WHAT THE TASK ASKS:
Please begin with the line containing "Task: Select MC_Ghina" and reproduce each line exactly until the records below end, without any pictures.

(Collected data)
╔══

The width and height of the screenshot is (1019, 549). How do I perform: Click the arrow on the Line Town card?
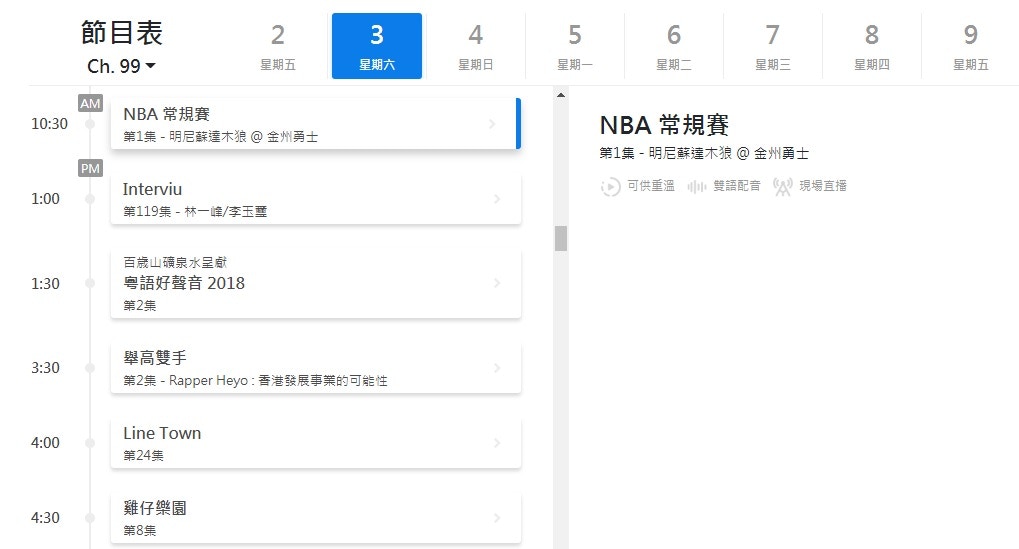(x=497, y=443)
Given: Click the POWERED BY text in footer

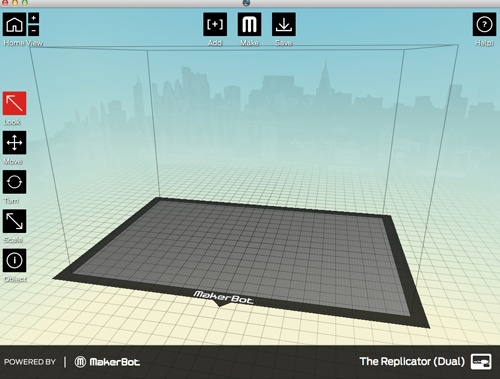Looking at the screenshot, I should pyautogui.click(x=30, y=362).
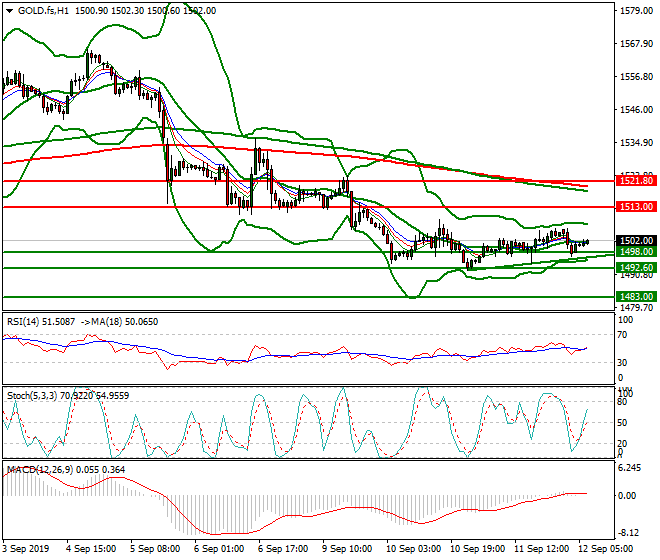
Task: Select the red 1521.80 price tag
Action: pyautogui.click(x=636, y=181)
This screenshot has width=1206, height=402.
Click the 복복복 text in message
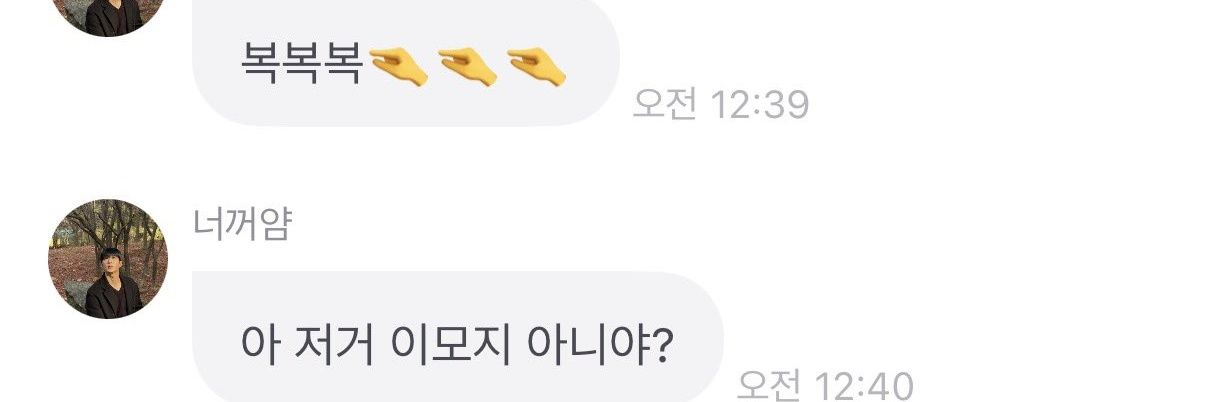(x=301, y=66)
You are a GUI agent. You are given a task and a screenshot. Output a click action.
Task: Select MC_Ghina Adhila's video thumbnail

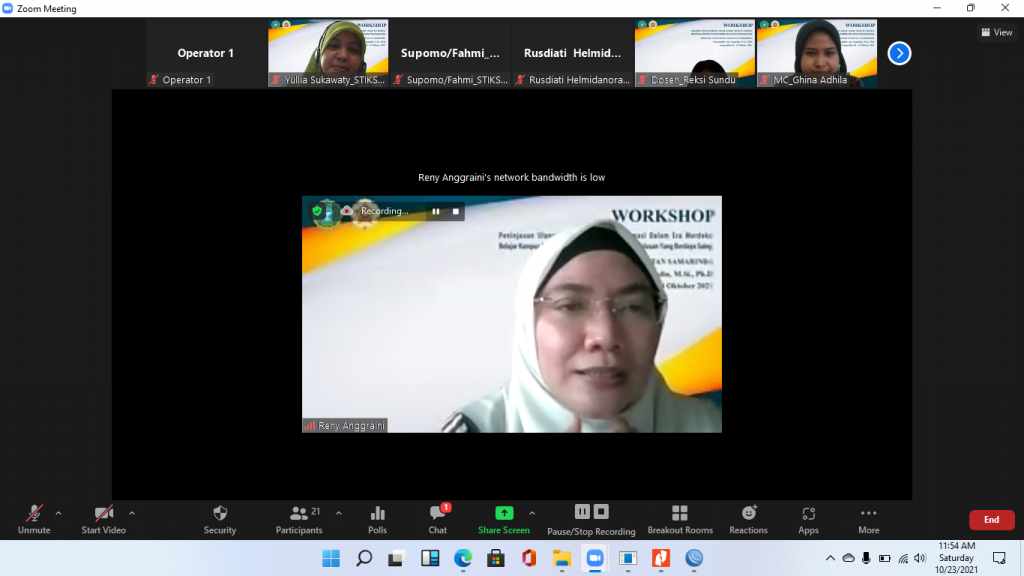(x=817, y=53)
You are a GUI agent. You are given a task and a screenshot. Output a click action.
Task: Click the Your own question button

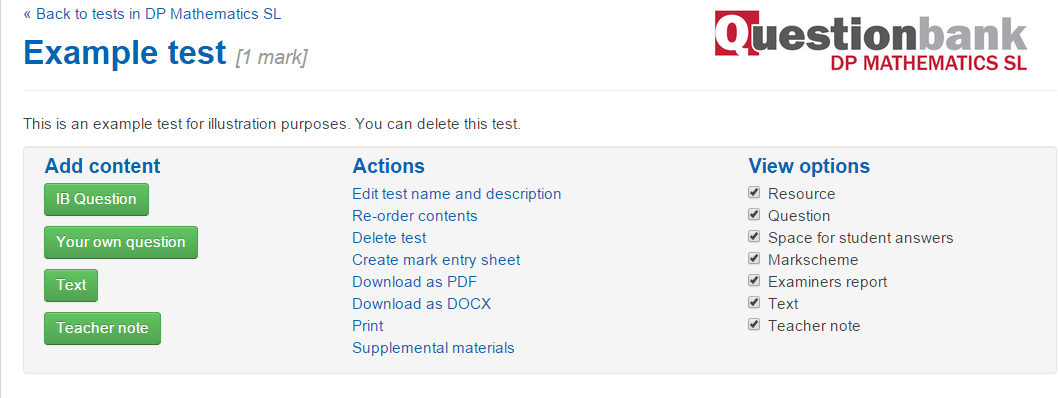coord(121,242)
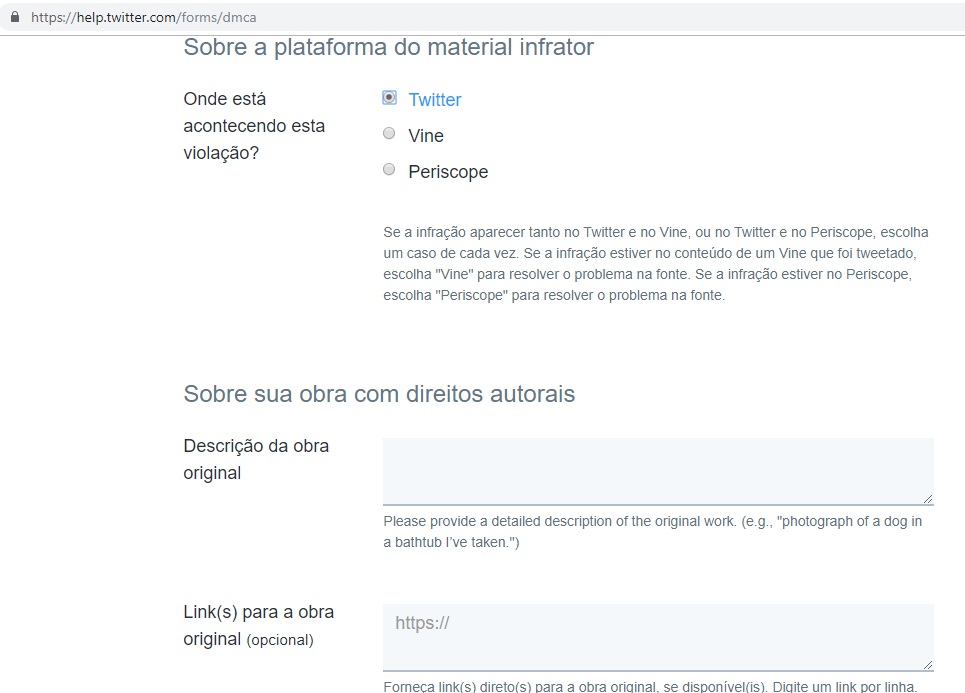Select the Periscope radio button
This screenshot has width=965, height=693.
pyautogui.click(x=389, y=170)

╚══

WORKED SOLUTION:
Task: Select MC_Ghina Adhila's video thumbnail

(x=817, y=53)
You are a GUI agent. You are given a task and a screenshot. Output a click action.
Task: Click the Your own question button

coord(121,242)
Select the Periscope radio button
This screenshot has width=965, height=693.
pyautogui.click(x=389, y=170)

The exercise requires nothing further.